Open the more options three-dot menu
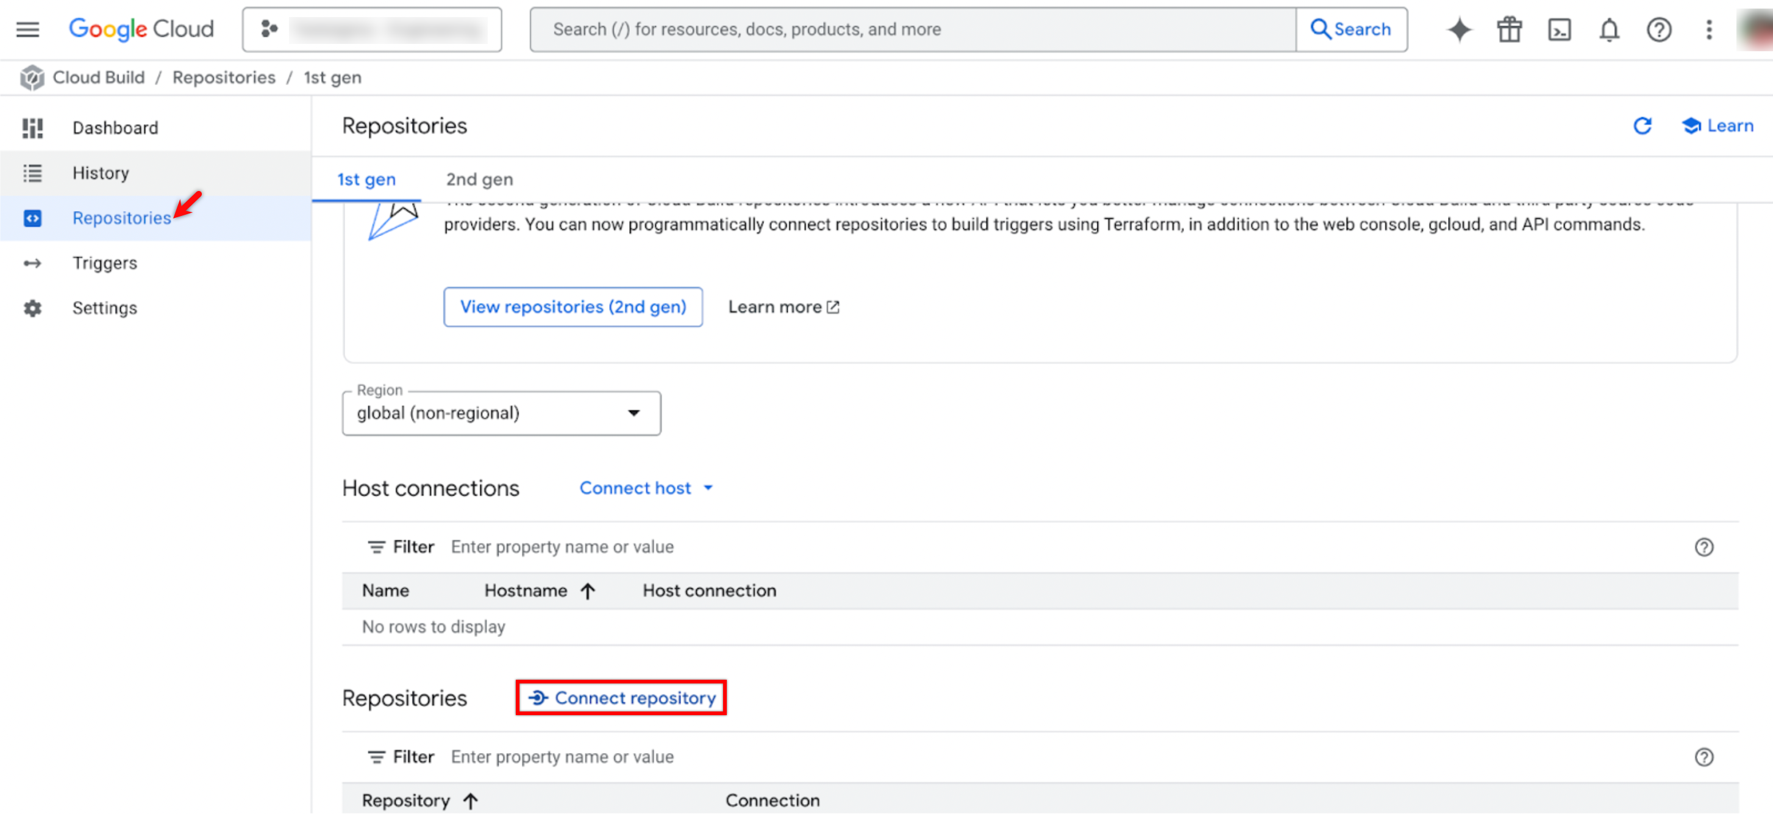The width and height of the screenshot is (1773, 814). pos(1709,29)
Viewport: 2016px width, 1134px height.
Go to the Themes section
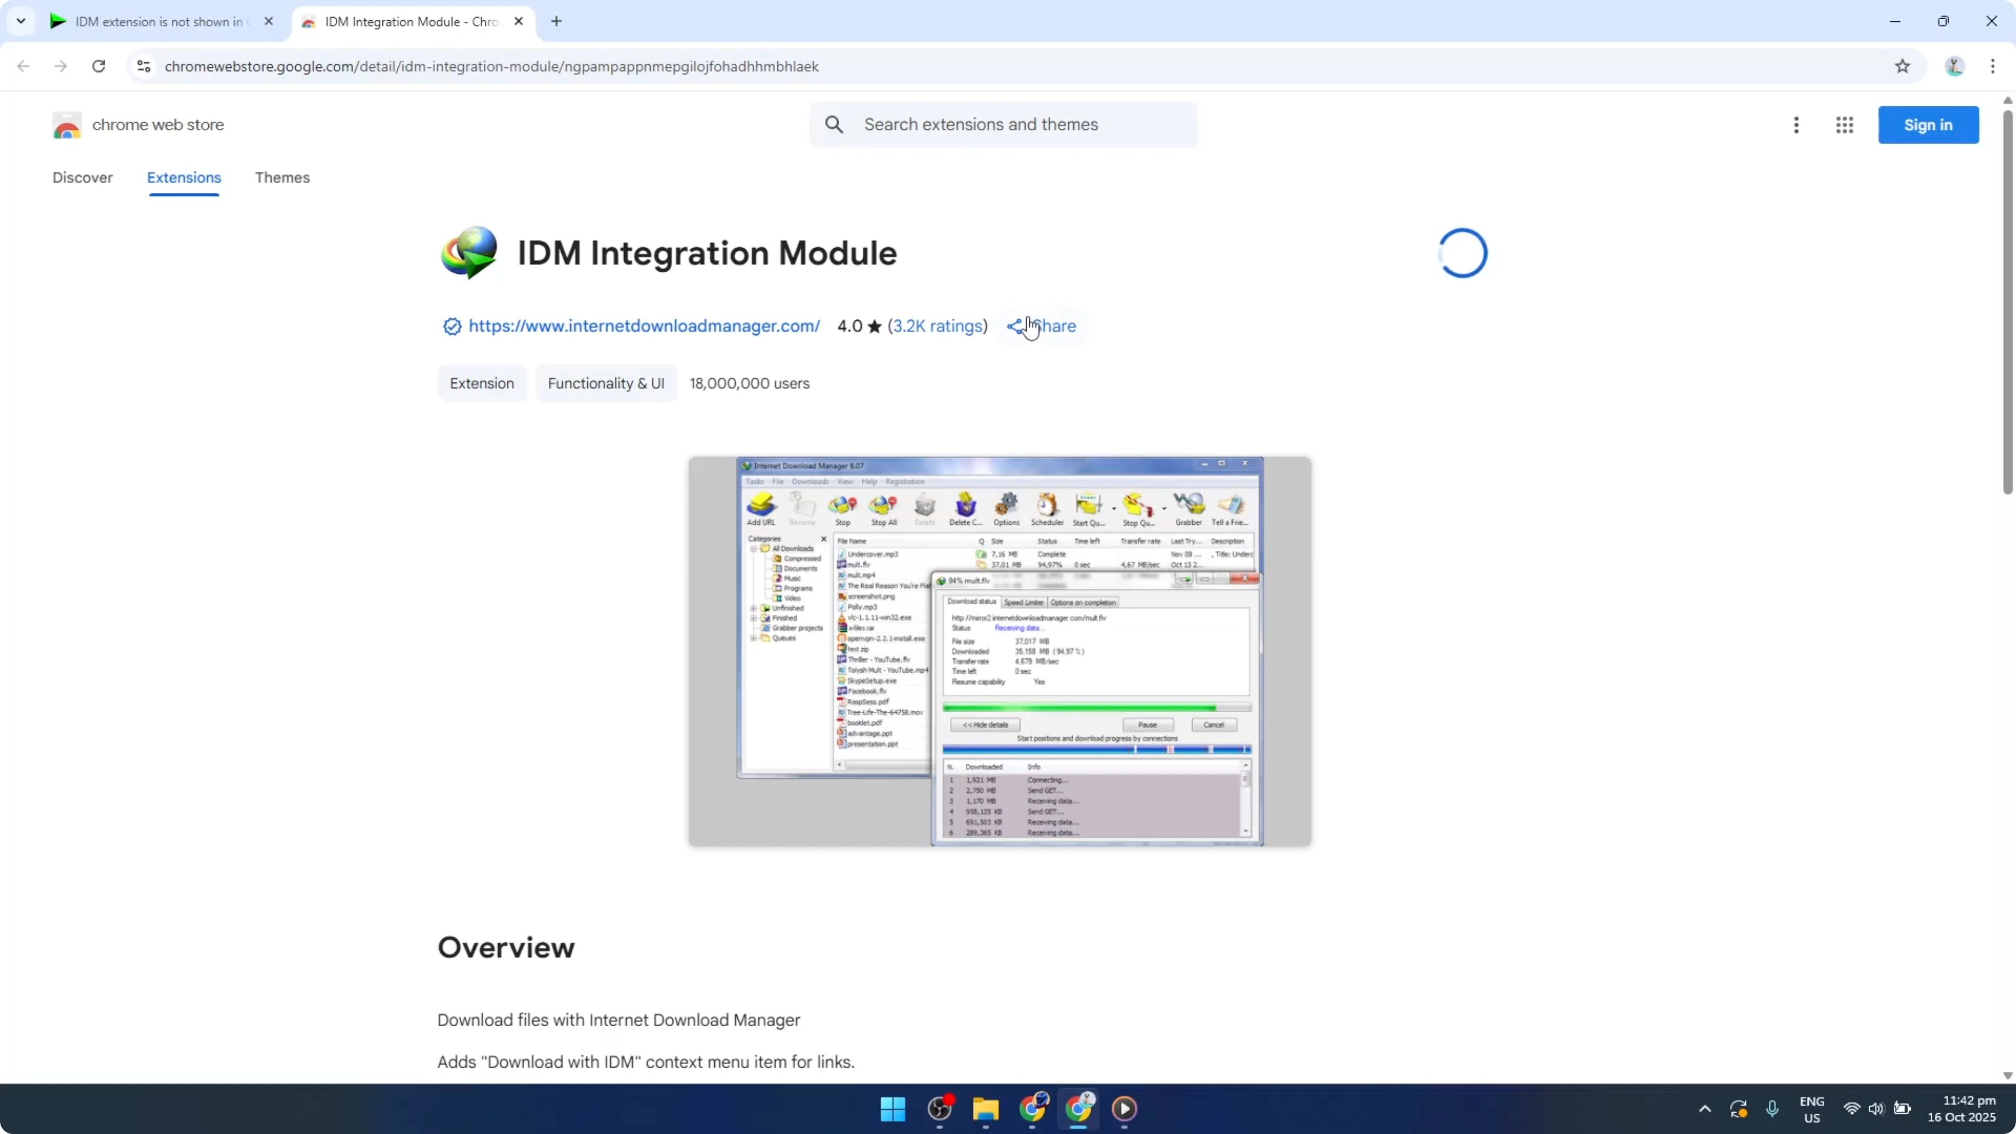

==

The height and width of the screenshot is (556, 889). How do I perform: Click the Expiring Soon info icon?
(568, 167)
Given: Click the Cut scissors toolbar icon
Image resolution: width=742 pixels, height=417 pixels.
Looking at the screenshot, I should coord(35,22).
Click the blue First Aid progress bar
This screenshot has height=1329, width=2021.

Task statement
For this exercise, transcribe exactly the part of the records above that opens with the line containing "Open the more options three-dot menu" and closes with the one containing "Go to the Themes section". Pictures are not part of the copy.

Response to this exercise
Open the more options three-dot menu
The width and height of the screenshot is (1773, 814). pos(1709,29)
Viewport: 2016px width, 1134px height.
Go to the Themes section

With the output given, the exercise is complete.